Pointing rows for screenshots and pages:
□ □ □ □ □ □ □

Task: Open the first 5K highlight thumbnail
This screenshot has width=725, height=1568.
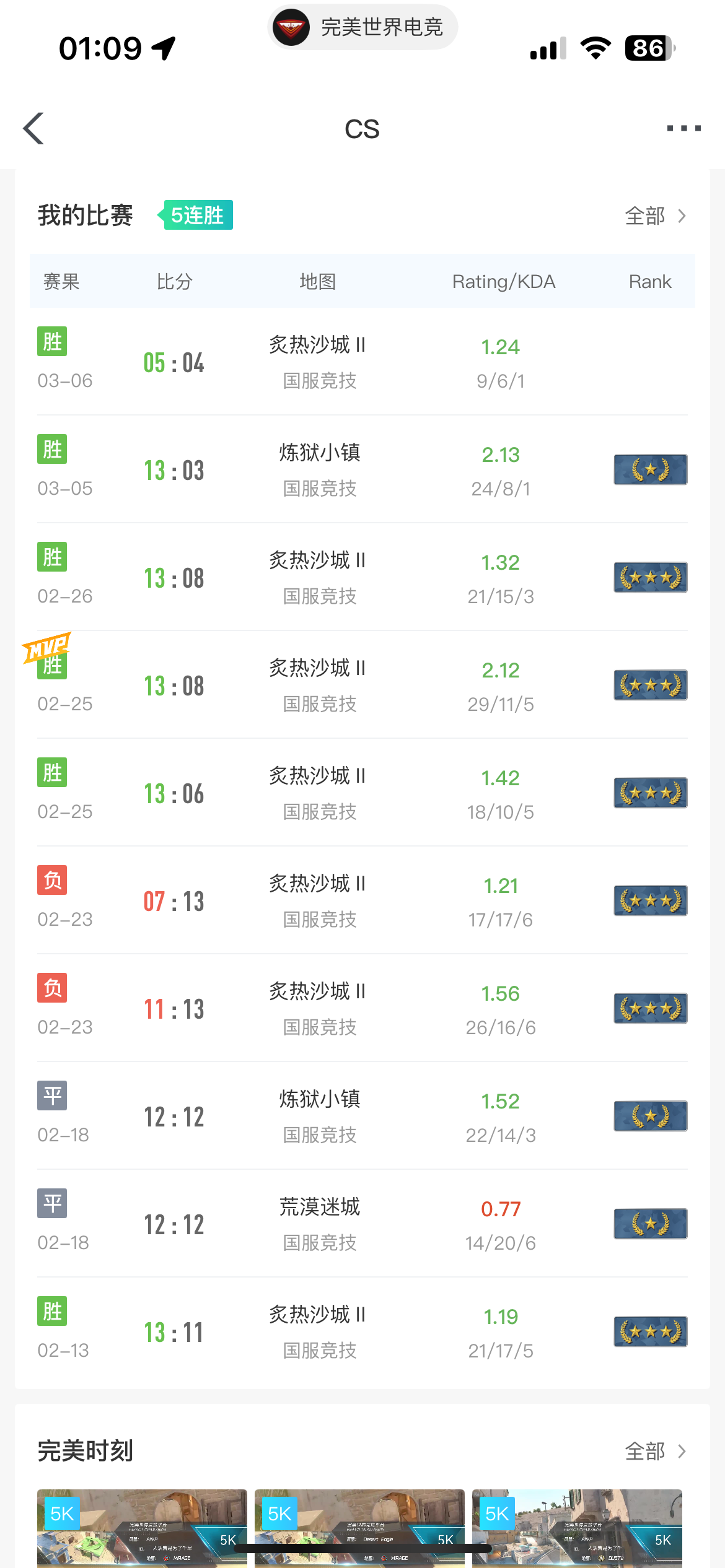Action: [142, 1527]
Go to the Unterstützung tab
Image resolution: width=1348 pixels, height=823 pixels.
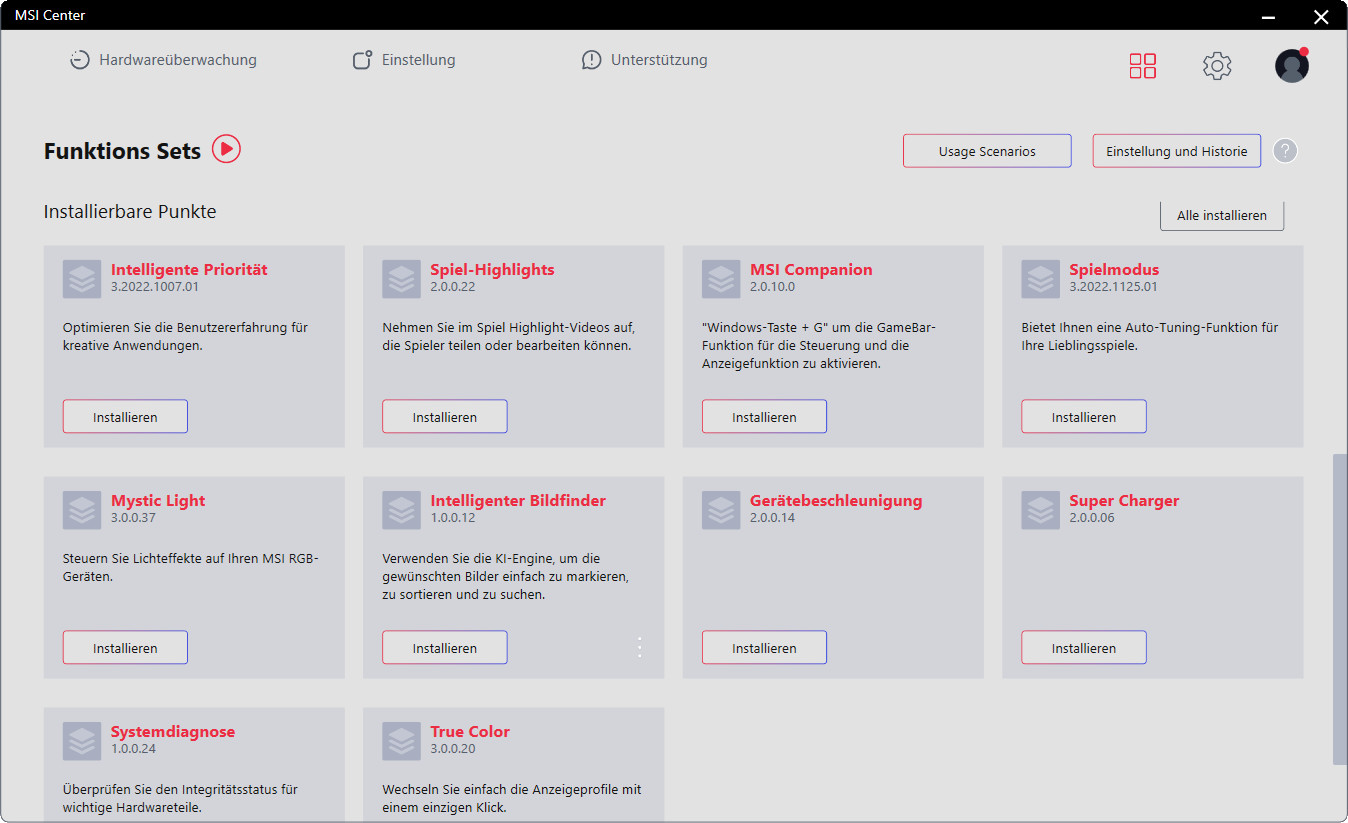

□ □ □ □ □ □ □

▶ [YOUR TASK] Lay out all the rows above as a Markdown table with a column "Line" for the row number and a column "Text" for the line itself, skipping any blank lines. Leave the pictures out of your answer.

▶ [TASK SOLUTION]
| Line | Text |
|---|---|
| 1 | Task: Open the first 5K highlight thumbnail |
| 2 | This screenshot has width=725, height=1568. |
| 3 | Action: [142, 1527] |
| 4 | Go to the Unterstützung tab |
| 5 | Image resolution: width=1348 pixels, height=823 pixels. |